Your instructions:
Could you repeat every record below exactly as written?

Information shown:

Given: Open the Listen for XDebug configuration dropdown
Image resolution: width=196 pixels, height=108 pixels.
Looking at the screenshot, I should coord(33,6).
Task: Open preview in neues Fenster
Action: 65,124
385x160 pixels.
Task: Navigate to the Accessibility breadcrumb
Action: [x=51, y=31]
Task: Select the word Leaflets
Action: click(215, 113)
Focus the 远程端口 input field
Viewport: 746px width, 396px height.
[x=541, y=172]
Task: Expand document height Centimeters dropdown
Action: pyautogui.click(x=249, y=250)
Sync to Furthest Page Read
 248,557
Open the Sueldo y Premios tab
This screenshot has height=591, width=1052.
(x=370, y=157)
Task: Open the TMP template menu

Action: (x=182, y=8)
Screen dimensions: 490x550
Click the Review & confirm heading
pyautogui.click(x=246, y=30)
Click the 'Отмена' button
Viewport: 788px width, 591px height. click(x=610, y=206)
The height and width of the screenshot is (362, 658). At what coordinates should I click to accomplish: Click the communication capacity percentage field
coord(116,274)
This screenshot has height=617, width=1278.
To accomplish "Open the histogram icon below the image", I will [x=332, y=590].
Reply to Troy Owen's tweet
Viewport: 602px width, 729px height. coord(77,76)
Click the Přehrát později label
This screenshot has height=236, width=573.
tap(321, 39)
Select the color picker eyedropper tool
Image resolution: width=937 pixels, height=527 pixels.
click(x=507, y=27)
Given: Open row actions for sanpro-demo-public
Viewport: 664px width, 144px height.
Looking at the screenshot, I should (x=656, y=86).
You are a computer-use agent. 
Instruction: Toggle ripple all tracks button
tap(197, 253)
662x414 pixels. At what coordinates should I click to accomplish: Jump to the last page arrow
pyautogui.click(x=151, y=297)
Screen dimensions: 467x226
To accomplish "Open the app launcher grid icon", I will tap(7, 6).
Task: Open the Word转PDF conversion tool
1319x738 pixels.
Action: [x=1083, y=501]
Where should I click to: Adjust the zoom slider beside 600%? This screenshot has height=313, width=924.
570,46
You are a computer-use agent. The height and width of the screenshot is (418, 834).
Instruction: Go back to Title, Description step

Solution to this exercise:
Given: Open the Listen for XDebug configuration dropdown
Image resolution: width=196 pixels, height=108 pixels.
Looking at the screenshot, I should coord(33,6).
Task: Open preview in neues Fenster
Action: 65,124
385x160 pixels.
Task: Navigate to the Accessibility breadcrumb
Action: [x=51, y=31]
Task: Select the word Leaflets
Action: click(215, 113)
Focus the 远程端口 input field
Viewport: 746px width, 396px height.
[x=541, y=172]
Task: Expand document height Centimeters dropdown
Action: pyautogui.click(x=249, y=250)
Sync to Furthest Page Read
 248,557
Open the Sueldo y Premios tab
This screenshot has height=591, width=1052.
(x=370, y=157)
Task: Open the TMP template menu

Action: (x=182, y=8)
Screen dimensions: 490x550
Click the Review & confirm heading
pyautogui.click(x=246, y=30)
Click the 'Отмена' button
Viewport: 788px width, 591px height. click(x=610, y=206)
The height and width of the screenshot is (362, 658). At what coordinates should I click to accomplish: Click the communication capacity percentage field
coord(116,274)
This screenshot has height=617, width=1278.
To accomplish "Open the histogram icon below the image", I will [x=332, y=590].
Reply to Troy Owen's tweet
Viewport: 602px width, 729px height. coord(77,76)
Click the Přehrát později label
This screenshot has height=236, width=573.
tap(321, 39)
Select the color picker eyedropper tool
Image resolution: width=937 pixels, height=527 pixels.
click(x=507, y=27)
Given: Open row actions for sanpro-demo-public
Viewport: 664px width, 144px height.
Looking at the screenshot, I should (x=656, y=86).
You are a computer-use agent. 
Instruction: Toggle ripple all tracks button
tap(197, 253)
662x414 pixels. At what coordinates should I click to accomplish: Jump to the last page arrow
pyautogui.click(x=151, y=297)
Screen dimensions: 467x226
To accomplish "Open the app launcher grid icon", I will tap(7, 6).
Task: Open the Word转PDF conversion tool
1319x738 pixels.
Action: [x=1083, y=501]
Where should I click to: Adjust the zoom slider beside 600%? This screenshot has height=313, width=924.
570,46
You are a computer-use agent. The height and width of the screenshot is (418, 834).
Instruction: Go back to Title, Description step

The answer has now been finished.